• [Work task] Every record below should be transcribed exactly. Omit the images.

'''

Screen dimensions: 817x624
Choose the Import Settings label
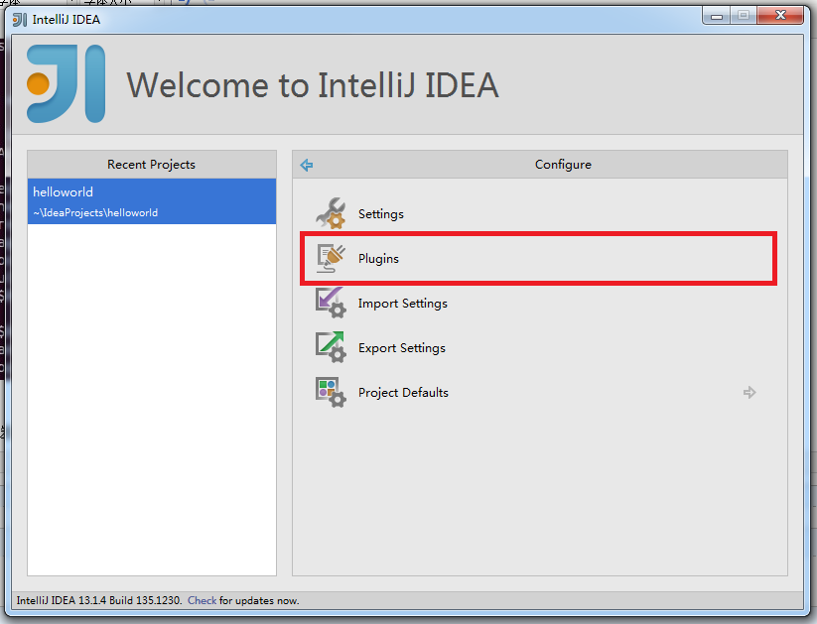pyautogui.click(x=402, y=304)
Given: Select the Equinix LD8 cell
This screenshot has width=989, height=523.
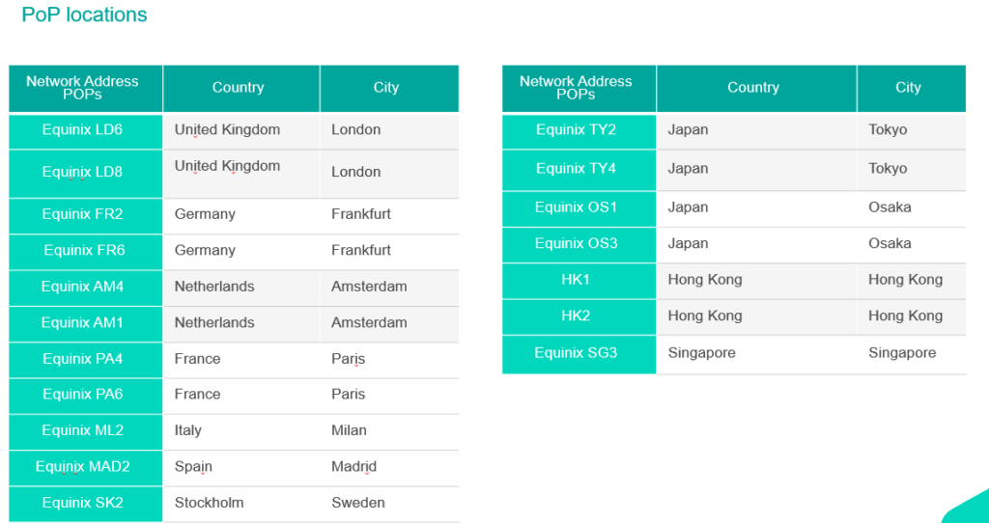Looking at the screenshot, I should 86,174.
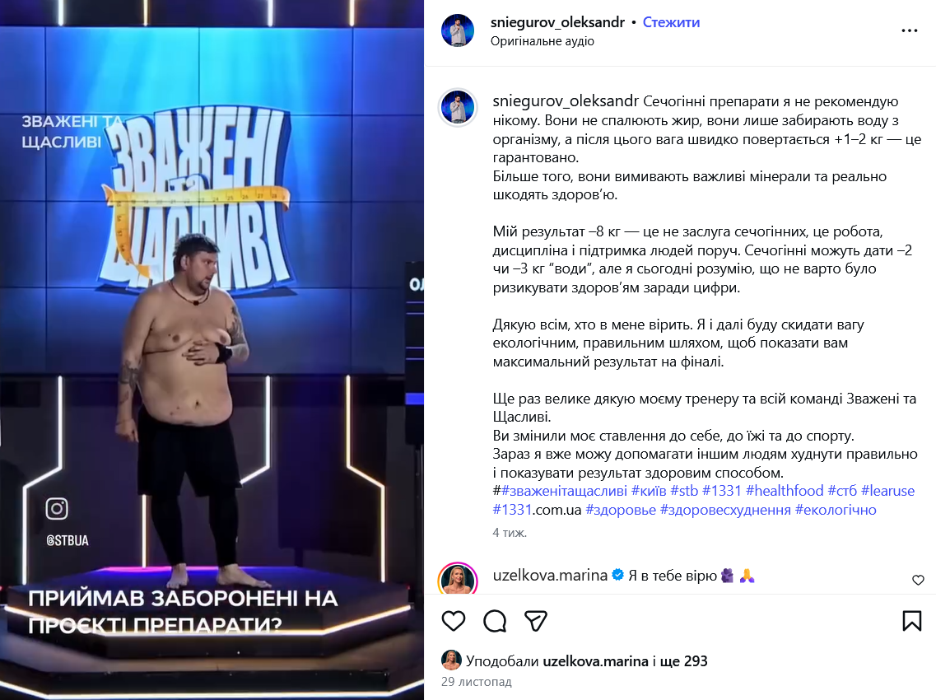This screenshot has width=936, height=700.
Task: Like the post with the heart icon
Action: click(454, 621)
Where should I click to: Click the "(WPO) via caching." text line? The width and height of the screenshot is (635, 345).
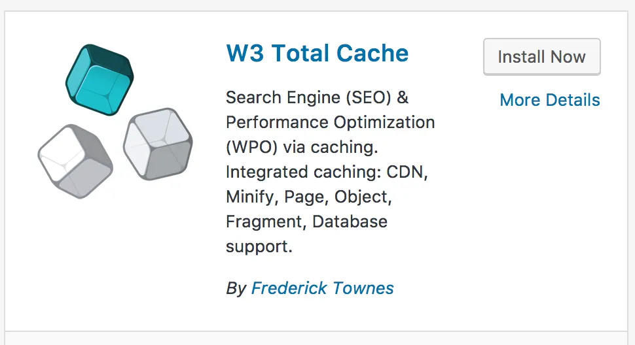click(302, 148)
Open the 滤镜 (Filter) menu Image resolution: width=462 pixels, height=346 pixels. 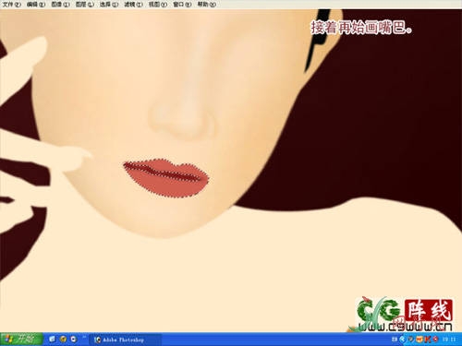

'''

• [Problem solution]
Screen dimensions: 817x624
Choose the Import Settings label
pyautogui.click(x=402, y=304)
Given: Select the Equinix LD8 cell
This screenshot has width=989, height=523.
Looking at the screenshot, I should 86,174.
This screenshot has width=936, height=700.
Task: Like the post with the heart icon
Action: click(454, 621)
Where should I click to: Click the "(WPO) via caching." text line? The width and height of the screenshot is (635, 345).
click(302, 148)
Open the 滤镜 (Filter) menu Image resolution: width=462 pixels, height=346 pixels. 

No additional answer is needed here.